Unleashing Youth Power
To eradicate FGMs raising awareness among global population is fundamental, especially new generations. For this reaseon this year’s Day theme is “Unleashing Youth Power: One decade of accelerating actions for zero female genital mutilation.” Despite this practice has been circulating for more than 1000 years, it is reasonable to think that FGMs may be put to an end by 2030.
Risper e Gladys
Key concepts to fight FGMs are human rights, gender equality, sexual education and attention to girls and women’s needs. Joint efforts are necessary to involve communities in this process. Since last year World Friends and CrescereInsieme have been promoting Il Femminile di Uguale project. The project’s aim is to raise awareness among the population on Sustainable Development Goals, especially number 5, gender equality.

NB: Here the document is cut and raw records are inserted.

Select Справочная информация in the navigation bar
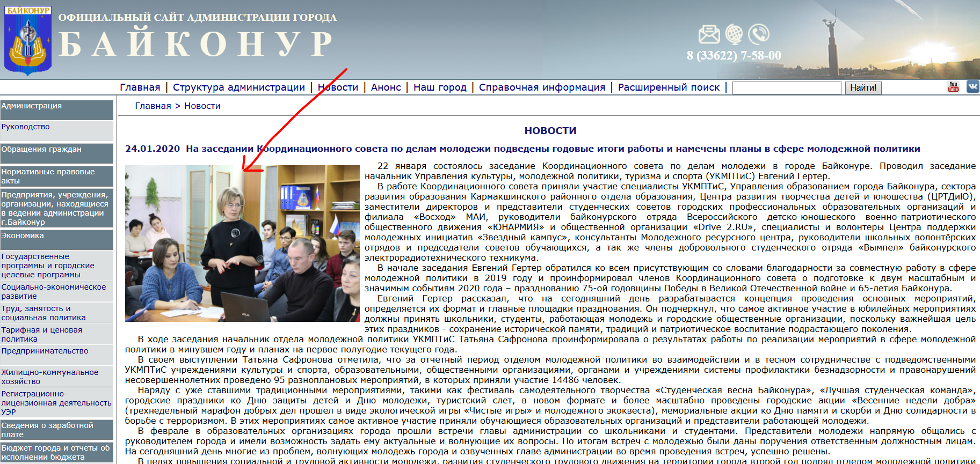click(x=542, y=87)
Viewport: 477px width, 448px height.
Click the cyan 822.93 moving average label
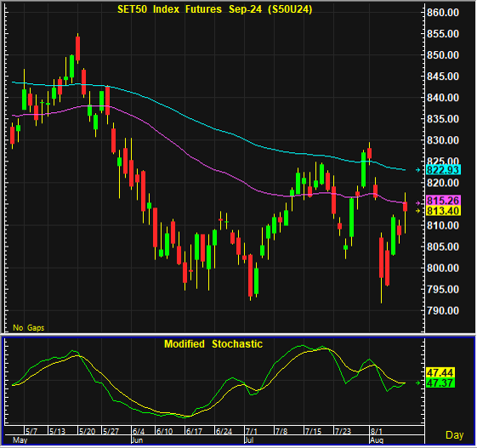pos(444,170)

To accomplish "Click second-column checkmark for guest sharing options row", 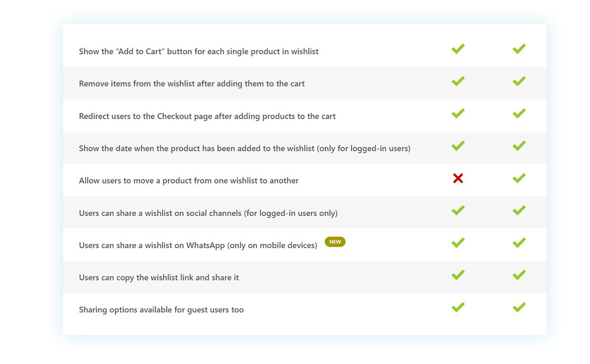I will (x=519, y=307).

The story of the sisters Risper and Gladys offers a raw outlook on the drama of FGM. In rural areas of maasai highlands FGM is percieved as a “rite of passage”. Young Risper has undergone this practice at age 10 to wed afterwards. Her younger sister Gladys was luckier thanks to the intervention of the village chief, able to convince her father to let her daughter study. School and education have been an escape route from FGM for Gladys. However many girls today do not share such destiny.
Gladys: “I want to be a better person, I want to help the village and the girls of my age. Because I see the differences: when I was little all my brothers went to school, while we stayed at home. That happens to a lot of girls who don’t go to school.”